• _PROBLEM_
Return only these lines: the one that contains "Show the participants list panel" and every line after it through the end of the listing, exactly, without pictures.

• _DATASET_
● ● ● ●
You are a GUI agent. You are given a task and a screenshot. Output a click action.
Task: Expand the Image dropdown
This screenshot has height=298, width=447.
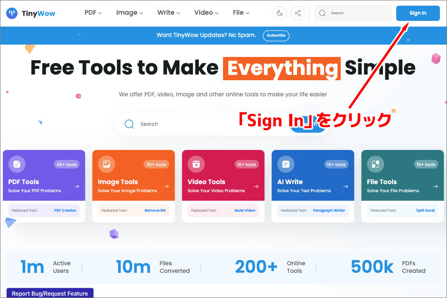[x=129, y=13]
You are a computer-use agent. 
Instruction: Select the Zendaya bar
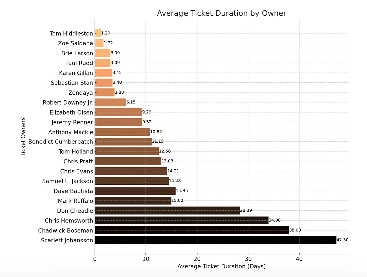(x=105, y=92)
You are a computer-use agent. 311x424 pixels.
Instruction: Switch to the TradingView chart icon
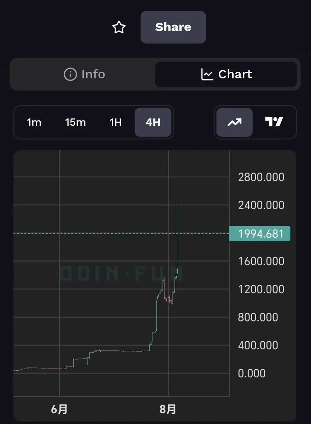point(274,122)
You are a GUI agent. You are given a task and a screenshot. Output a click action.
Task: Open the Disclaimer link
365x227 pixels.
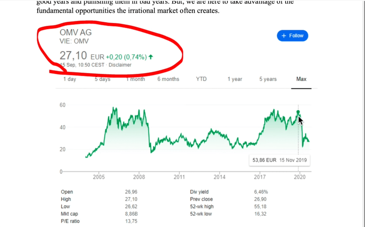point(120,65)
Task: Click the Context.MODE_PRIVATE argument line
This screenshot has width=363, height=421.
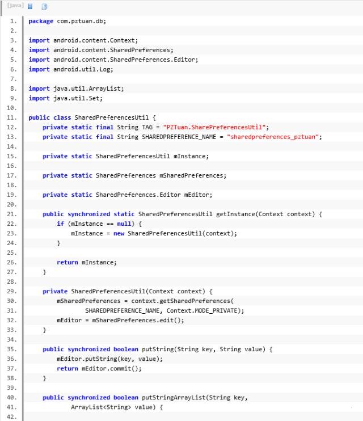Action: (164, 310)
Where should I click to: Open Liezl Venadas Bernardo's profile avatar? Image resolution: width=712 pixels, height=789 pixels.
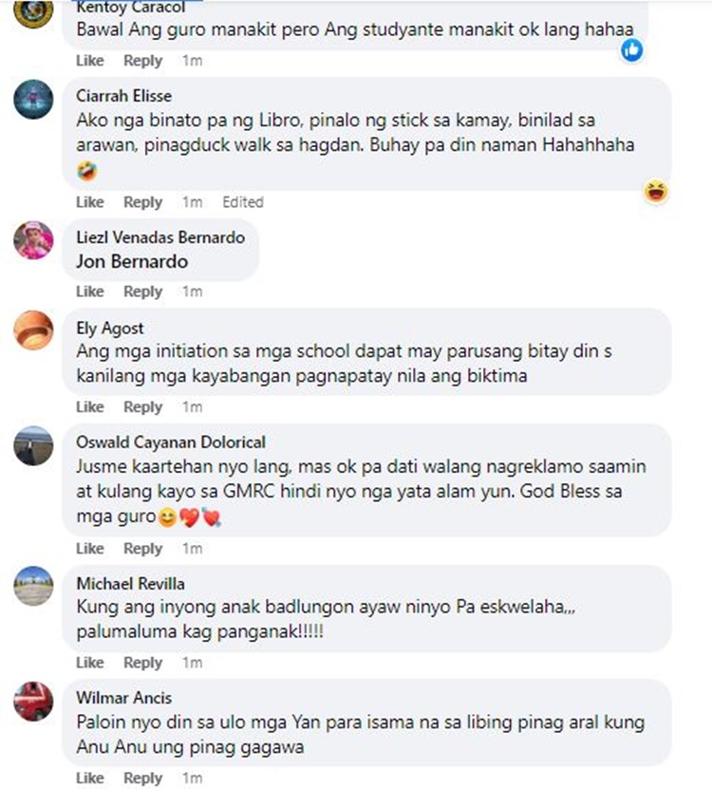click(x=33, y=240)
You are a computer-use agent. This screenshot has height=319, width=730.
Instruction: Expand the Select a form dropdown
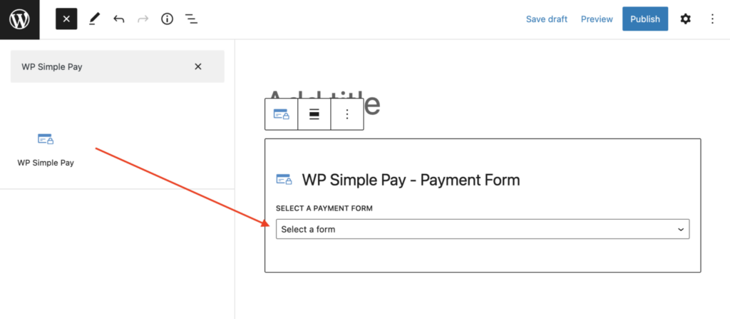(x=482, y=229)
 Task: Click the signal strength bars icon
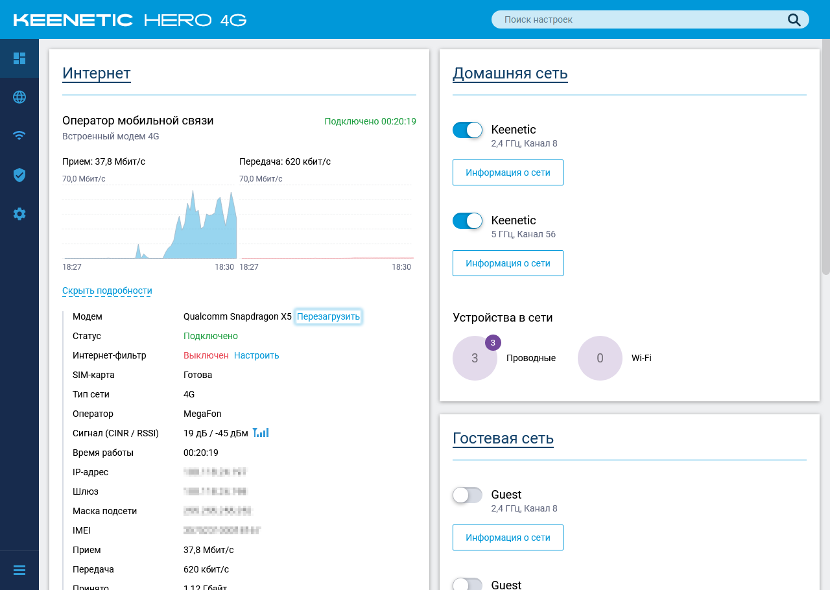pyautogui.click(x=261, y=432)
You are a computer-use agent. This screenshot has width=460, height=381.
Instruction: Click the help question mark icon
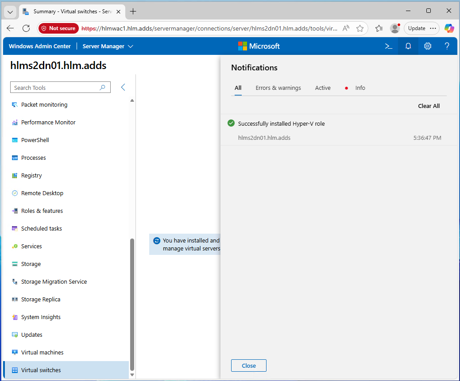click(x=447, y=46)
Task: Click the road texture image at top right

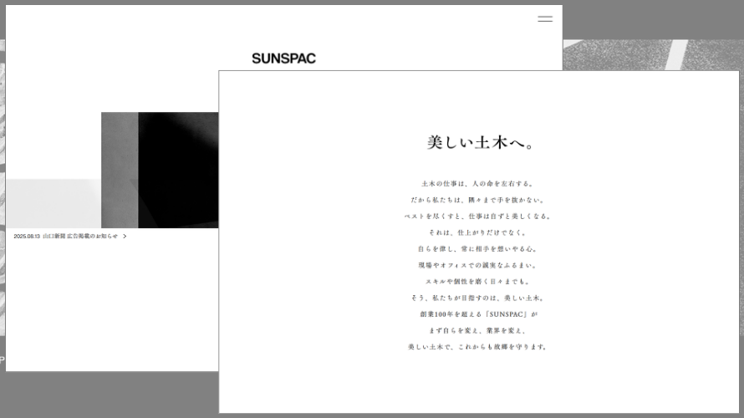Action: pos(652,54)
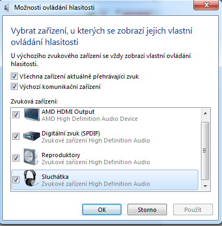Click the AMD HDMI Output monitor icon
This screenshot has width=222, height=226.
pyautogui.click(x=31, y=115)

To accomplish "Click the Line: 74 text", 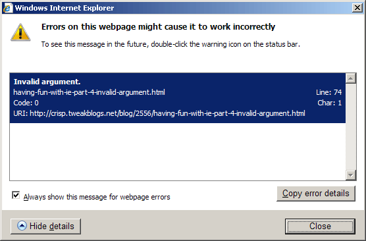I will pos(328,92).
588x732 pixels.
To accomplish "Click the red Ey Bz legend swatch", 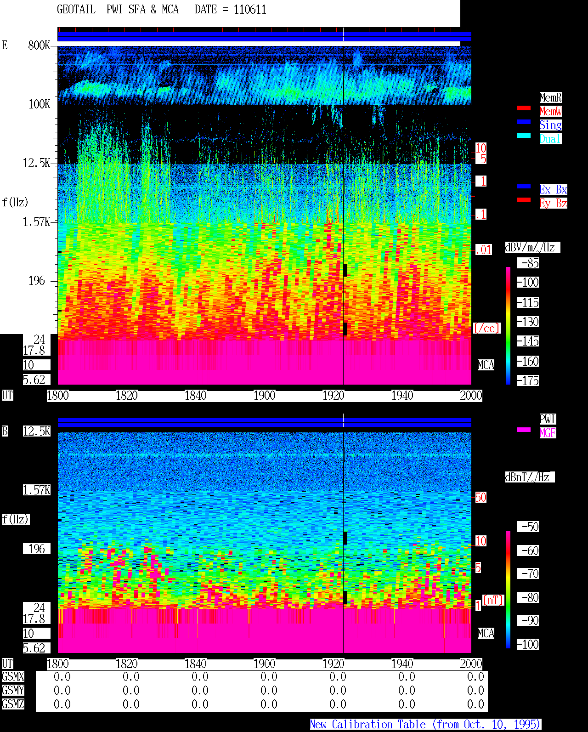I will pyautogui.click(x=524, y=200).
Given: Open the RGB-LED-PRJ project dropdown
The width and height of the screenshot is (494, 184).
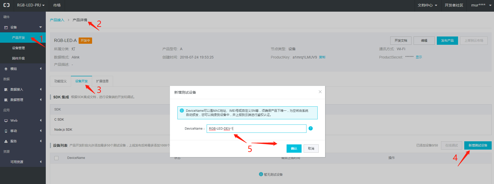Looking at the screenshot, I should tap(31, 5).
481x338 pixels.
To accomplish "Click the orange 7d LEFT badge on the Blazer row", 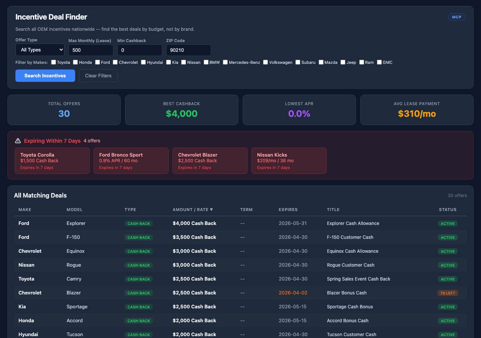I will tap(448, 293).
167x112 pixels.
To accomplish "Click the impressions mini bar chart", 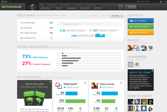I will click(100, 36).
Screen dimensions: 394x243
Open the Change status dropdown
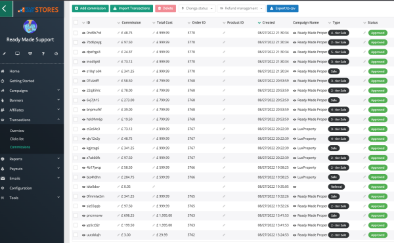pos(197,9)
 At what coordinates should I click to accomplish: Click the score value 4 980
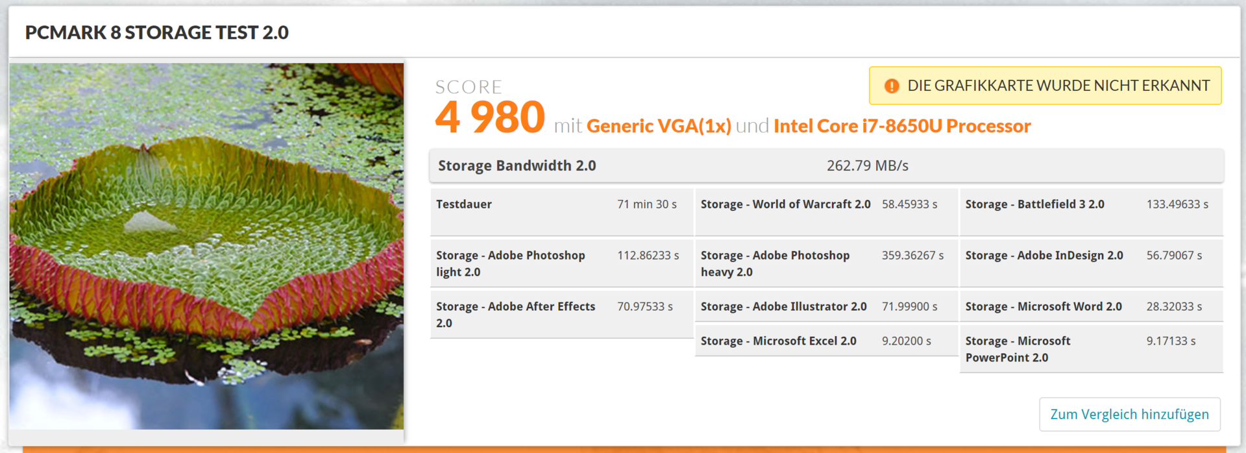(x=490, y=118)
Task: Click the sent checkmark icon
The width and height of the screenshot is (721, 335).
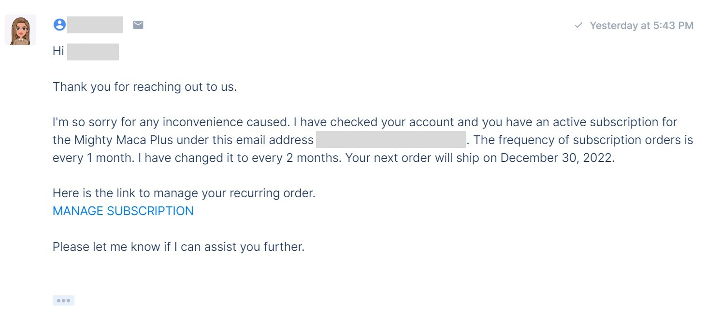Action: pos(578,25)
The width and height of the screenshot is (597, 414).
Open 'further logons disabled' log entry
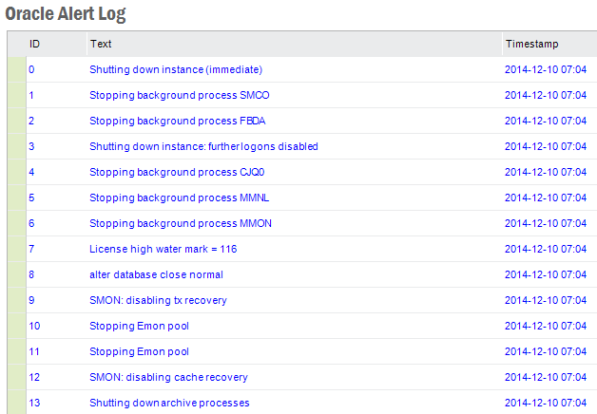tap(203, 146)
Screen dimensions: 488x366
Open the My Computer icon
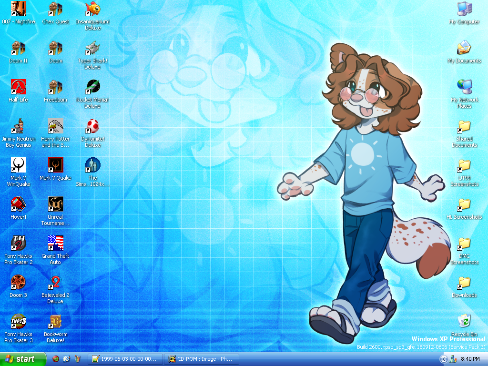pos(464,9)
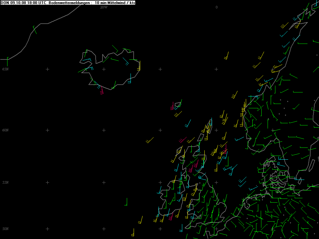Select the yellow wind barb left of 50N bottom cross

[x=133, y=232]
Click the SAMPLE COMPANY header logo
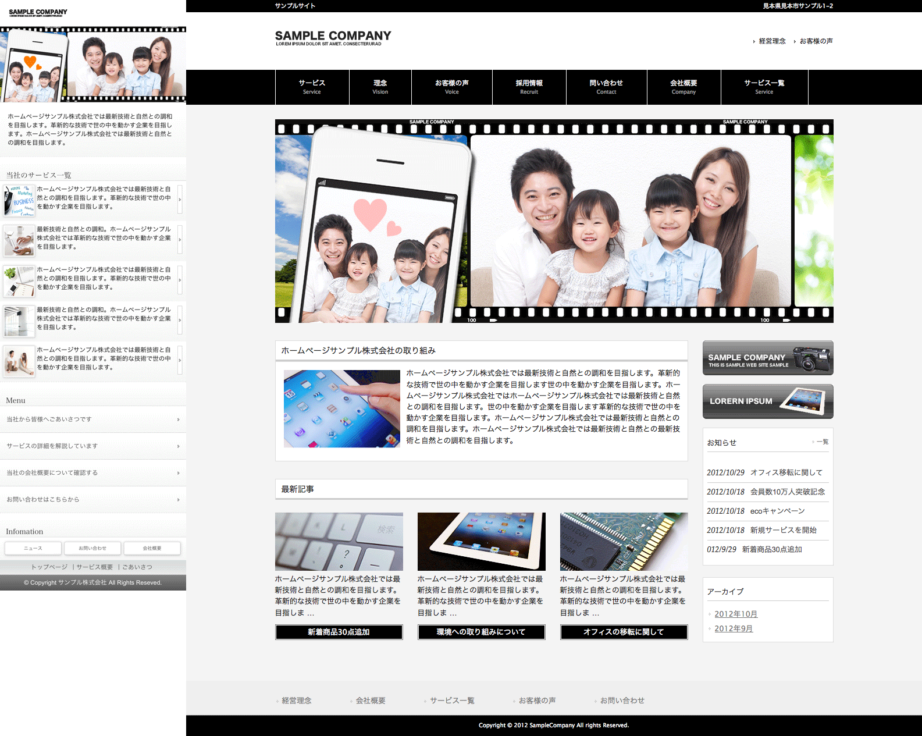 (x=333, y=37)
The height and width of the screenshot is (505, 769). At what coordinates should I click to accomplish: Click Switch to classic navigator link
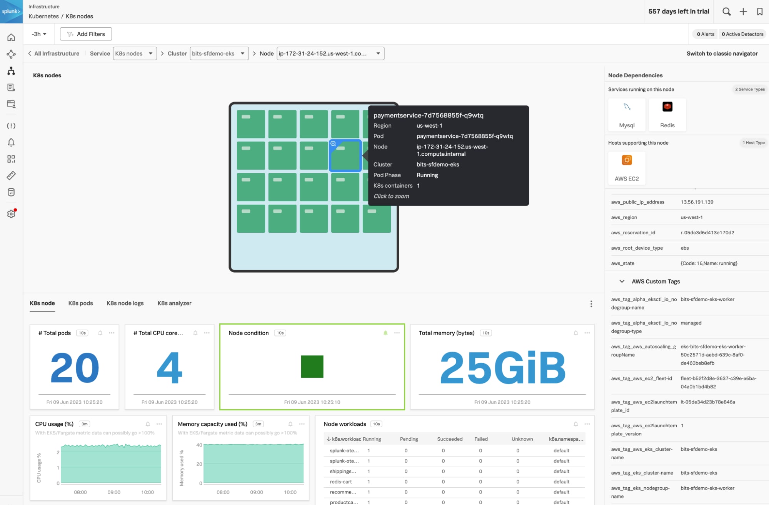[722, 53]
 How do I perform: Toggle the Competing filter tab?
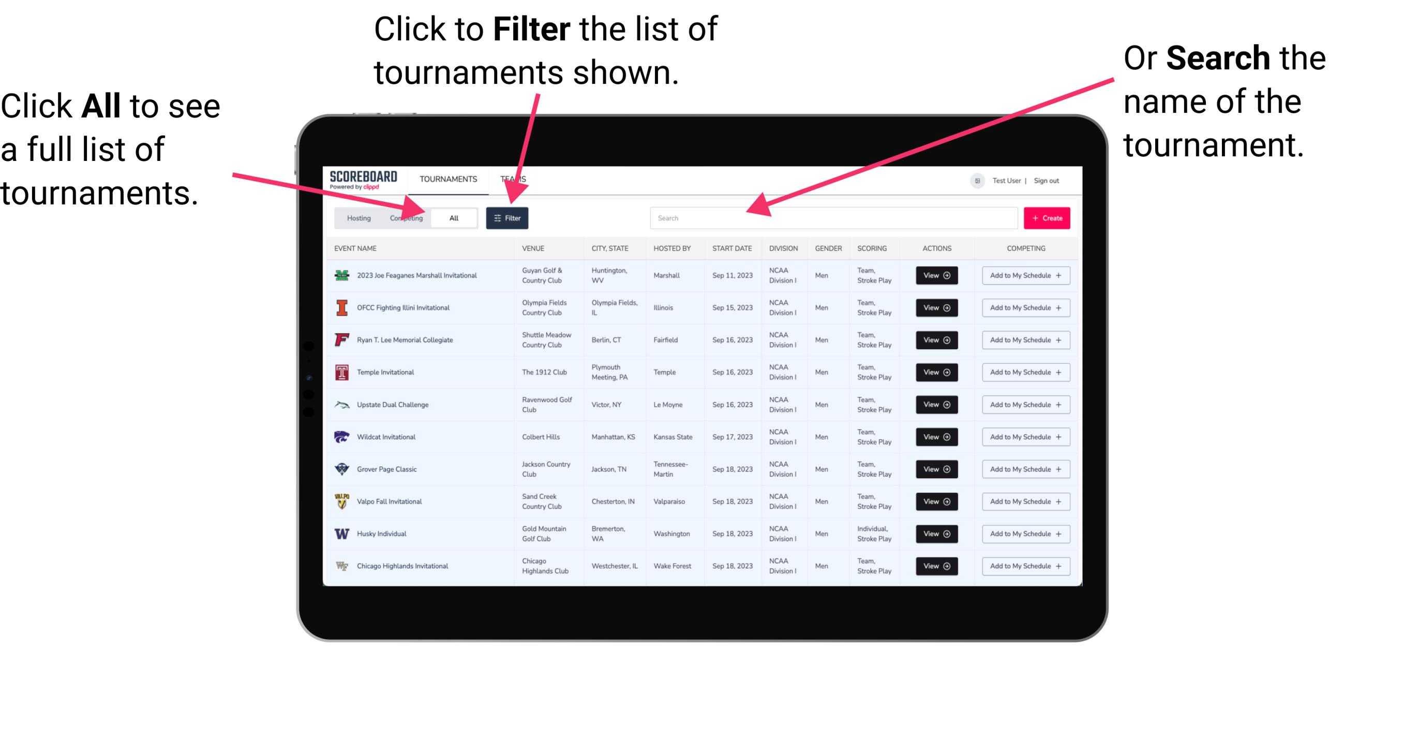(x=404, y=217)
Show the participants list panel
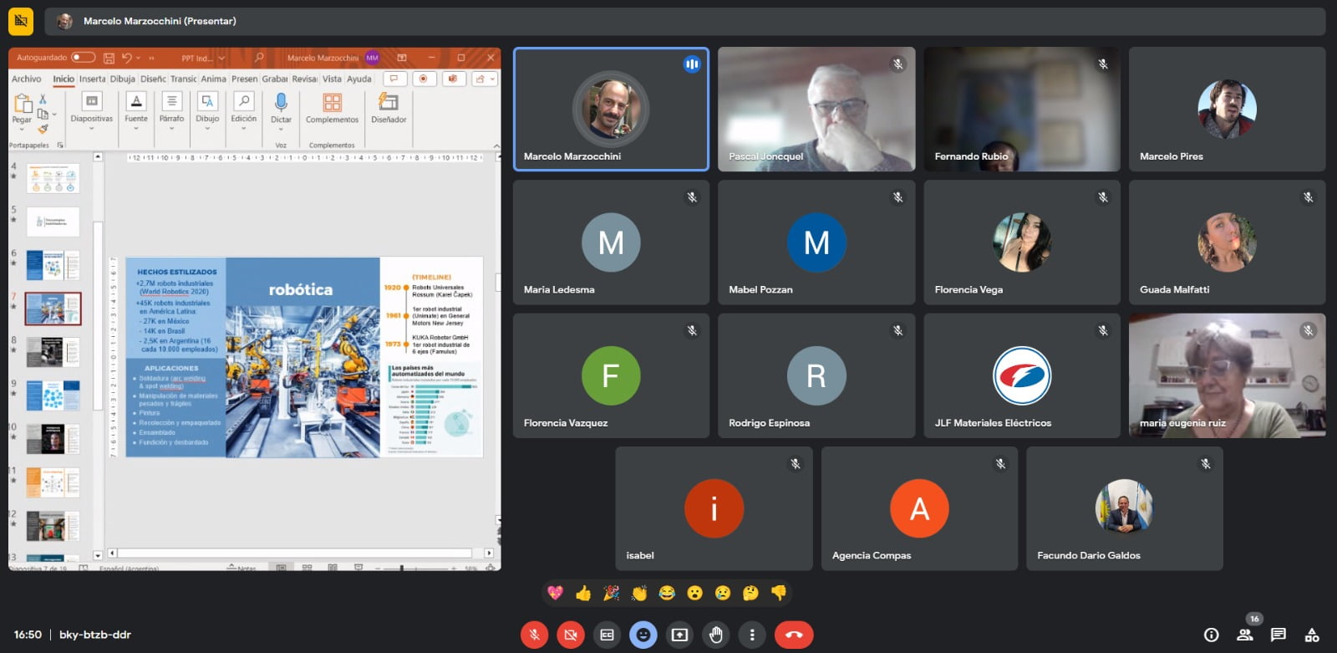The width and height of the screenshot is (1337, 653). tap(1245, 635)
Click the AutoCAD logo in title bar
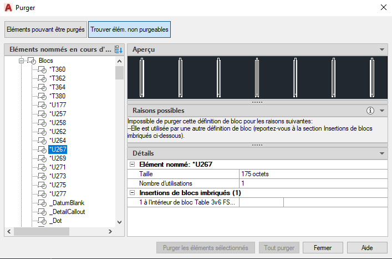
● ● ● ●
• _SOLUTION TO THIS PROBLEM_
Show the participants list panel
The width and height of the screenshot is (1337, 653). tap(1245, 635)
Click the AutoCAD logo in title bar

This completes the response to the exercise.